What you have to do
Reproduce all of the records below, swapping every instance of "label" for "caption" and changing nothing else. Omit the pictures from your answer.
============================================================
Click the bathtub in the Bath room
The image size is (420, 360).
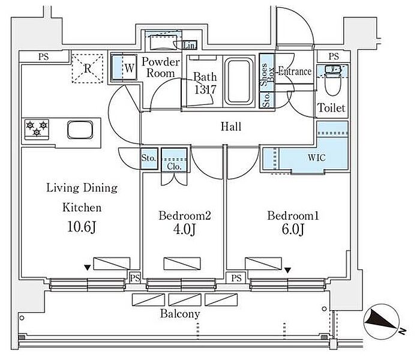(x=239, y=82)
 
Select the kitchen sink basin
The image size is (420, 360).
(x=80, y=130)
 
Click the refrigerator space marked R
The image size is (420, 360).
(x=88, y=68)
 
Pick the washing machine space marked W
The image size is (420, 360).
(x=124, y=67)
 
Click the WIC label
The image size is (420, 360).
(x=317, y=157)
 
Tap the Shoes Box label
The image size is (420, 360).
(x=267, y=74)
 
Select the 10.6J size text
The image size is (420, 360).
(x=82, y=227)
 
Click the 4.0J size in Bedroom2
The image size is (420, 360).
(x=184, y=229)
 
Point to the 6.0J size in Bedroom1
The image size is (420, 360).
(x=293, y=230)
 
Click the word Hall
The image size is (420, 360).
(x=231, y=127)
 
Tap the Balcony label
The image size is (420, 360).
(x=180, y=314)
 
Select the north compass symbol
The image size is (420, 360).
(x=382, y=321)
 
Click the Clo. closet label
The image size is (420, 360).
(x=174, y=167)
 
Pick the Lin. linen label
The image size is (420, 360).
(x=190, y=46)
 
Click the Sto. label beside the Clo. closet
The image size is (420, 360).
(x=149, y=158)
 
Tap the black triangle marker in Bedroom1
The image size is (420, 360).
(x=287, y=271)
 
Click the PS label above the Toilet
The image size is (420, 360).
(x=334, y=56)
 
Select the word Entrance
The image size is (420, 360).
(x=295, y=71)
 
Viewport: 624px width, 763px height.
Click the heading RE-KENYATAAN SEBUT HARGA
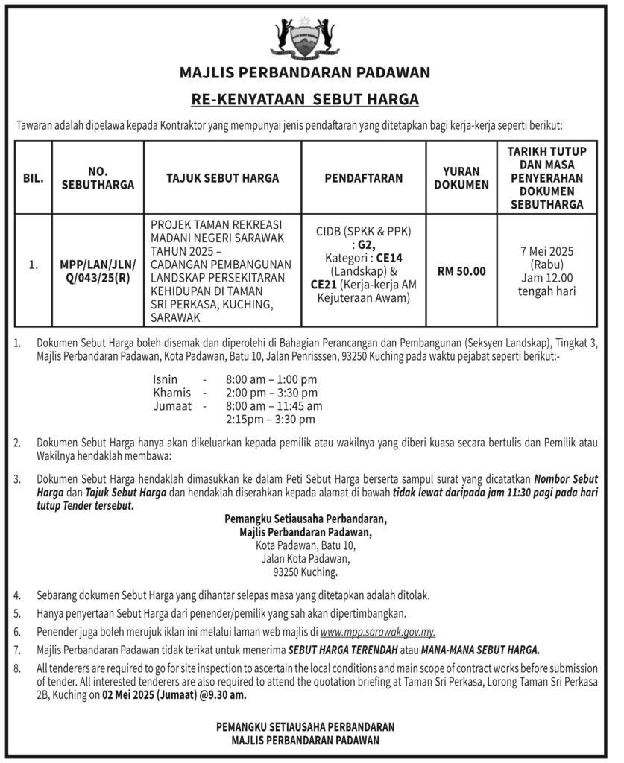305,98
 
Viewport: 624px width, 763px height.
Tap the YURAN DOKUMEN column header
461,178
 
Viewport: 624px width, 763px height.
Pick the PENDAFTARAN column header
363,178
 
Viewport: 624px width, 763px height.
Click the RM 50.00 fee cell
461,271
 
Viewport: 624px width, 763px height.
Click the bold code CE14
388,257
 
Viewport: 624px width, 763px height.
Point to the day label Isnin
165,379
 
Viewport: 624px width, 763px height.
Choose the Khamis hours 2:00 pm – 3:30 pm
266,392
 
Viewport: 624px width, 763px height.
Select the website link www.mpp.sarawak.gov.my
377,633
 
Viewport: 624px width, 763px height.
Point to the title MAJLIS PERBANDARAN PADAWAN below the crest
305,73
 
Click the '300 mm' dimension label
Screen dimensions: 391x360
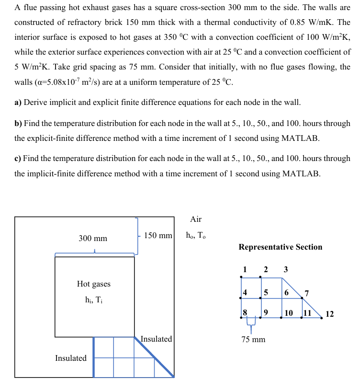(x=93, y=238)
============================================================
Solution
Click the bathtub in the Bath room
The image size is (420, 360).
(x=239, y=82)
 
Select the kitchen sink basin
The image size is (420, 360).
(x=80, y=130)
 
Click the refrigerator space marked R
The image size is (420, 360).
(x=88, y=68)
 
Pick the washing machine space marked W
The image size is (420, 360).
(x=124, y=67)
 
Click the WIC caption
The image size is (420, 360).
(x=317, y=157)
 
Tap the Shoes Box caption
The image size is (420, 360).
(x=267, y=74)
 
Select the 10.6J size text
The image size is (420, 360).
(x=82, y=227)
 
Click the 4.0J size in Bedroom2
The image size is (420, 360).
(x=184, y=229)
 
Point to the 6.0J size in Bedroom1
The image size is (420, 360).
(x=293, y=230)
 
Click the word Hall
The image size is (420, 360).
(x=231, y=127)
 
Tap the Balcony caption
The image size is (420, 360).
(x=180, y=314)
 
Select the north compass symbol
The image size is (420, 360).
(x=382, y=321)
 
Click the Clo. closet caption
The image size is (420, 360).
(x=174, y=167)
 
Pick the Lin. linen caption
The image size is (420, 360).
(x=190, y=46)
 
Click the Sto. caption beside the Clo. closet
The image size is (420, 360).
(x=149, y=158)
 
Tap the black triangle marker in Bedroom1
The image size is (420, 360).
(x=287, y=271)
 
Click the PS caption above the Toilet
The image size is (420, 360).
(x=334, y=56)
 
Select the word Entrance
The image size is (420, 360).
(x=295, y=71)
 
Viewport: 624px width, 763px height.
Click the heading RE-KENYATAAN SEBUT HARGA
305,98
 
Viewport: 624px width, 763px height.
Tap the YURAN DOKUMEN column header
461,178
 
Viewport: 624px width, 763px height.
Pick the PENDAFTARAN column header
363,178
 
Viewport: 624px width, 763px height.
Click the RM 50.00 fee cell
461,271
 
Viewport: 624px width, 763px height.
Click the bold code CE14
388,257
 
Viewport: 624px width, 763px height.
Point to the day caption Isnin
165,379
 
Viewport: 624px width, 763px height.
Choose the Khamis hours 2:00 pm – 3:30 pm
266,392
 
Viewport: 624px width, 763px height.
Select the website link www.mpp.sarawak.gov.my
377,633
 
Viewport: 624px width, 763px height.
Point to the title MAJLIS PERBANDARAN PADAWAN below the crest
305,73
 
Click the '300 mm' dimension caption
Screen dimensions: 391x360
(x=93, y=238)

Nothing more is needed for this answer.